State And Federal Efforts To Improve Ownership Transparency

By Stacey Pogue and Nadia Stovicek

Steward Health Care, the nation’s largest private, for-profit hospital chain, filed for bankruptcy in May 2024, resulting in one of the largest health care provider bankruptcies in decades. This action has left patients and employees of Steward’s 31 hospitals in communities across eight states worried about hospital closures and disruptions to care. Steward’s financial distress stems in part from destabilizing private-equity tactics that stripped hospitals of assets and loaded them with debt. Steward’s financial collapse prompted recent hearings in both the Massachusetts Legislature and US Senate. A key theme across both hearings was the need for more transparency of entities that own health care providers.

As explained in a previous Health Affairs Forefront article, the nature of ownership or control of doctors’ practices, hospitals, and other providers can have profound effects on price, use, quality, and access to care, yet it can be hard or impossible to know which entities own or control a health care provider. A web of complex corporate structures among interrelated entities can obscure ownership or controlling interests. Existing Centers for Medicare and Medicaid Services (CMS) data sources on hospital and nursing home ownership and control have gaps, although recent CMS efforts will increase information on nursing homes. In addition, there is no complete, publicly available data source with ownership information for physician practices.

The lack of good data on ownership and control limits the ability of policy makers to target policies aimed at lowering prices, encouraging competition, and improving quality. It also hinders researchers’ ability to study the impacts of various types of ownership and controlling interests on health care markets. For example, although Optum, owned by UnitedHealth Group, now employs or affiliates with one in ten US physicians, researchers have limited ability to identify Optum-linked physicians in relevant databases, understand the degree of Optum’s control, or study the impact of that control. Most of Optum’s physicians are not employees but are linked by an affiliation or contract, and key CMS data do not capture information on such relationships.

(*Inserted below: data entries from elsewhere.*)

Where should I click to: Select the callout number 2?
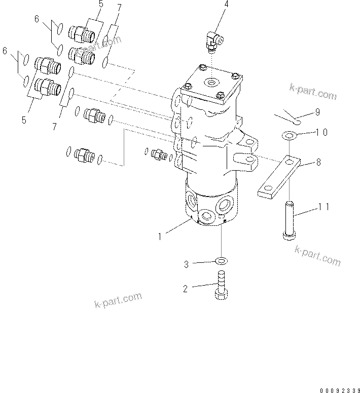coord(186,289)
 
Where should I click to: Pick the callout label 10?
coord(322,132)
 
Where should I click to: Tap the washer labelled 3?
coord(221,261)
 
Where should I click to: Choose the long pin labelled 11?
coord(289,220)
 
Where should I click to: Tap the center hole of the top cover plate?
coord(210,82)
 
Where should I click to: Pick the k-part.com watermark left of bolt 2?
coord(118,301)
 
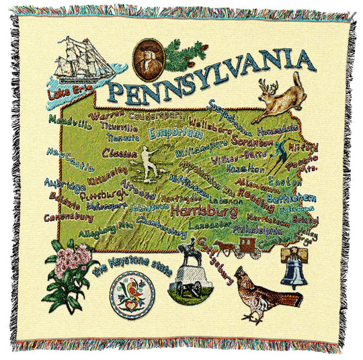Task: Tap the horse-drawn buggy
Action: [241, 246]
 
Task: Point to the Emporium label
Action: [171, 133]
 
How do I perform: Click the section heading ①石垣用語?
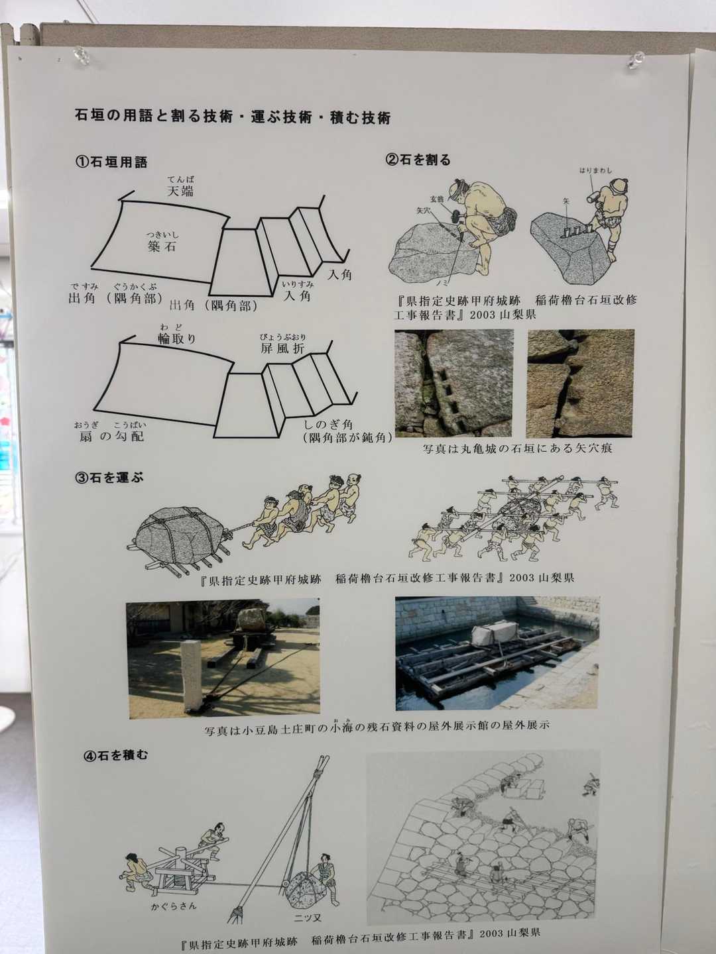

Data on private-equity ownership and control is also limited. To study its effects, researchers must conduct tedious manual research, supplemented by proprietary databases that are both expensive and incomplete. This research has produced accumulating evidence showing private-equity investment in health care is rapidly increasing, frequently leads to higher prices, and can compromise quality.

While transparency alone is insufficient to mitigate price increases and other harms from growing consolidation in health care markets, it forms a crucial foundation for further action. This article reviews recent ownership transparency efforts at the federal level and in two example states: Indiana and Massachusetts. It further explores how Massachusetts is applying lessons from Steward to strengthen its long-standing provider transparency programs in light of increasingly obscure ownership structures and controlling interests. 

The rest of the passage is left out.